**Problem to work on**
Pick out each line below that contains the string "next". Case must match.
------------------------------------------------
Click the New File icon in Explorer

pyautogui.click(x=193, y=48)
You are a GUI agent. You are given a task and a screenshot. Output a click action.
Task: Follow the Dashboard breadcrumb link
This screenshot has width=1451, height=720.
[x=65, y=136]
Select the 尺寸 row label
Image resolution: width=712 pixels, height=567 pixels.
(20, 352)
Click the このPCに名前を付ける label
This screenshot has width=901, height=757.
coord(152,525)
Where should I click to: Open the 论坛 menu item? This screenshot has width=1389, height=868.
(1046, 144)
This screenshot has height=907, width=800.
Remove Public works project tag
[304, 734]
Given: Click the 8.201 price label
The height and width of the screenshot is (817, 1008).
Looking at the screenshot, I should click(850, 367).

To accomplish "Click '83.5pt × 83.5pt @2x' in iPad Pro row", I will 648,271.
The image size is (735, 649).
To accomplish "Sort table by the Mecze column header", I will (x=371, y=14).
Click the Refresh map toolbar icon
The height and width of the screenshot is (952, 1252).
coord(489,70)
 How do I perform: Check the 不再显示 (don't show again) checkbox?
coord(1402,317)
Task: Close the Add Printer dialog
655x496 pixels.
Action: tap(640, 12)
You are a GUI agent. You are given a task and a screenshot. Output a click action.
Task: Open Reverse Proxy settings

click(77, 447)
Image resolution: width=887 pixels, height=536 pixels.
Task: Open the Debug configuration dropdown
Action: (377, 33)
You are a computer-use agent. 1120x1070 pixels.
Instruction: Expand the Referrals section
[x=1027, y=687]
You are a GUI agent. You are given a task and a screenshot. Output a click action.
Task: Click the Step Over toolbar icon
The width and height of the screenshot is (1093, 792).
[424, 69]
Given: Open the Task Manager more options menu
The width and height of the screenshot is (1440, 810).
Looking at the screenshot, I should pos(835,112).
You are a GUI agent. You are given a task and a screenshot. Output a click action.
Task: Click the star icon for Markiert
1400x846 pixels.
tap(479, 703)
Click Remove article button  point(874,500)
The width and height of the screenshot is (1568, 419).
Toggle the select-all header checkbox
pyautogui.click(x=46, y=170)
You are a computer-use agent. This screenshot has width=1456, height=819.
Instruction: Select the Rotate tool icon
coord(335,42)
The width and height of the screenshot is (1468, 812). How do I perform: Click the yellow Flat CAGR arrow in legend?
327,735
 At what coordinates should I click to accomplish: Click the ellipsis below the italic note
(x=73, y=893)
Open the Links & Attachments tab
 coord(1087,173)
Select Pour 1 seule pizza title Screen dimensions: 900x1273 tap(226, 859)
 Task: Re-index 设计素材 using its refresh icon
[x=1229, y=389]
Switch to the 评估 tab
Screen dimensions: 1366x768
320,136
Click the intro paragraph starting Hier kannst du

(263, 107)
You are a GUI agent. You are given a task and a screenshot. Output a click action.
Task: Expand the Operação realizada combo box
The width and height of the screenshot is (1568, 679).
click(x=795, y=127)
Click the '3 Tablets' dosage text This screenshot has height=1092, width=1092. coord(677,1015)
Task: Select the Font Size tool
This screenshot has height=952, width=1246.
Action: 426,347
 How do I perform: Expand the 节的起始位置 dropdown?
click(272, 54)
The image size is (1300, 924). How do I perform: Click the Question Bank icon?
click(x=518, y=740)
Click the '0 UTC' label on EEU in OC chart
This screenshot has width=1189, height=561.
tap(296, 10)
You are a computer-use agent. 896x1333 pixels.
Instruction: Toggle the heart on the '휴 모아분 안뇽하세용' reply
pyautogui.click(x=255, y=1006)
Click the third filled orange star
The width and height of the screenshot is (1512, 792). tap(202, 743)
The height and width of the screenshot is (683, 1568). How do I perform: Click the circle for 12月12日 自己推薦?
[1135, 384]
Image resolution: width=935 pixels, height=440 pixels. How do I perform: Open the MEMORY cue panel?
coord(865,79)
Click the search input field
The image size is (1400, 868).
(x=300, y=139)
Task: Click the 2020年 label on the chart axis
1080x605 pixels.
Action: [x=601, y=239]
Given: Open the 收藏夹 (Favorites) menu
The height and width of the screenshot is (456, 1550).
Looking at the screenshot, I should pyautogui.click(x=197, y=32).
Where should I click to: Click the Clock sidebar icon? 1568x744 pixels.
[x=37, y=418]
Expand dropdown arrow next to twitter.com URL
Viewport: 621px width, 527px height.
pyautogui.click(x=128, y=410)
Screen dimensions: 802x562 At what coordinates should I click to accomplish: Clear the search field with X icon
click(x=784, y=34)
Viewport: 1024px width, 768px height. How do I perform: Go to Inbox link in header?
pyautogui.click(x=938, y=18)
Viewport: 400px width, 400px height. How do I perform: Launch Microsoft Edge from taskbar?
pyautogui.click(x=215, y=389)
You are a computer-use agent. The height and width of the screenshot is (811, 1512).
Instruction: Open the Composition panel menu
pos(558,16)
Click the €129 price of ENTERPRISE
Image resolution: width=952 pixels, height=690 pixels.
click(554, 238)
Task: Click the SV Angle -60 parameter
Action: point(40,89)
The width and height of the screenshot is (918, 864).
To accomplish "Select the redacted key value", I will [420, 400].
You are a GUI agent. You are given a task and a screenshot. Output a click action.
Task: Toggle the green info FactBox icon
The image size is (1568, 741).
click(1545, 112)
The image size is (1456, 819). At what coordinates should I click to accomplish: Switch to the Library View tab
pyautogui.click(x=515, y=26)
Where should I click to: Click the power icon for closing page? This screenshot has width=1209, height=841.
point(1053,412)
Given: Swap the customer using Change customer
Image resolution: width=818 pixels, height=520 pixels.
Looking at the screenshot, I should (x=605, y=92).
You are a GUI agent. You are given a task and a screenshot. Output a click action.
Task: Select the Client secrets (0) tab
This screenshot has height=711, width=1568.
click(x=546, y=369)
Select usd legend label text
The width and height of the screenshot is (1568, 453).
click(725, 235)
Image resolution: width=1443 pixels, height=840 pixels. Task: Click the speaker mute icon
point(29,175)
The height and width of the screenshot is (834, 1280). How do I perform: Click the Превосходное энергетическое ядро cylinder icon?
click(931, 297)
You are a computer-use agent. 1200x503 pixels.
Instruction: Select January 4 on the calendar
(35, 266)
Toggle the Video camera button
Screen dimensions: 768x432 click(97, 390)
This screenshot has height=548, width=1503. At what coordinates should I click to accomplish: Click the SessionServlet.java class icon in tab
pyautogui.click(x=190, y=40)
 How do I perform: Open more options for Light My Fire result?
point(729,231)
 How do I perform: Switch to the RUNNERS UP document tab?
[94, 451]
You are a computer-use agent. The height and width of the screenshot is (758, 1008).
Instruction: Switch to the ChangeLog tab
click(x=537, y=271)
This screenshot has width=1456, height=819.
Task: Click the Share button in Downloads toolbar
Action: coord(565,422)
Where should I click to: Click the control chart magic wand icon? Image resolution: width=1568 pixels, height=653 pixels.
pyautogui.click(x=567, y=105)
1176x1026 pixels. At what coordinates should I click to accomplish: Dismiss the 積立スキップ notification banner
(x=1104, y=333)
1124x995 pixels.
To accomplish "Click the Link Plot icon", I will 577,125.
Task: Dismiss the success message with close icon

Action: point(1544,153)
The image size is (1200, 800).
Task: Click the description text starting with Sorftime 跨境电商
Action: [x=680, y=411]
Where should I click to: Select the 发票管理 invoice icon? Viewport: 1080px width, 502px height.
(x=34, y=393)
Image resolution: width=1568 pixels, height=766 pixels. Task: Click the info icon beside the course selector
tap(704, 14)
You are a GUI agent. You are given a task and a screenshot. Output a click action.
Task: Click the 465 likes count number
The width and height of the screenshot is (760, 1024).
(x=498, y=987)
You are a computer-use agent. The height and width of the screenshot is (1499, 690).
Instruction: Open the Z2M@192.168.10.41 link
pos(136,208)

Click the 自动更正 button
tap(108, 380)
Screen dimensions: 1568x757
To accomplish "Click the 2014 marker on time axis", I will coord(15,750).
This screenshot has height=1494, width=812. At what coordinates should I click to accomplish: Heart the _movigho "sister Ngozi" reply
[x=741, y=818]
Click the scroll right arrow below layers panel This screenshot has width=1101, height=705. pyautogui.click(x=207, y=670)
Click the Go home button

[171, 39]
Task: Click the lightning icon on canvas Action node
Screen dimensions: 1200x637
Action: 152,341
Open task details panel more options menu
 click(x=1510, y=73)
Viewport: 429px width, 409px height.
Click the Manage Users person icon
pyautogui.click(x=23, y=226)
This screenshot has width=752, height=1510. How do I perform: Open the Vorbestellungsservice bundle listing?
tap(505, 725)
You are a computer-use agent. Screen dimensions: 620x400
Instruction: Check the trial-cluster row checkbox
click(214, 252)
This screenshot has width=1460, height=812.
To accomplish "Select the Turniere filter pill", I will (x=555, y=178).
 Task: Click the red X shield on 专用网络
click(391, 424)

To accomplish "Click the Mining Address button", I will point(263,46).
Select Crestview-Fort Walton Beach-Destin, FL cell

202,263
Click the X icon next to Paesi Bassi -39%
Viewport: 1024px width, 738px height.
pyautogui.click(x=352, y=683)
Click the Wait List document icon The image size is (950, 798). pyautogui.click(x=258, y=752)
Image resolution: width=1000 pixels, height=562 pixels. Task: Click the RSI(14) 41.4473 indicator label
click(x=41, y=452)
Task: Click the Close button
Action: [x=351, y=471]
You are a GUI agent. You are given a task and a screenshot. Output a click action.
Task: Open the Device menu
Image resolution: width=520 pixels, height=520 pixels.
------------------------------------------------
**Result of this task**
Expand dropdown arrow next to twitter.com URL
Click the X icon next to Paesi Bassi -39%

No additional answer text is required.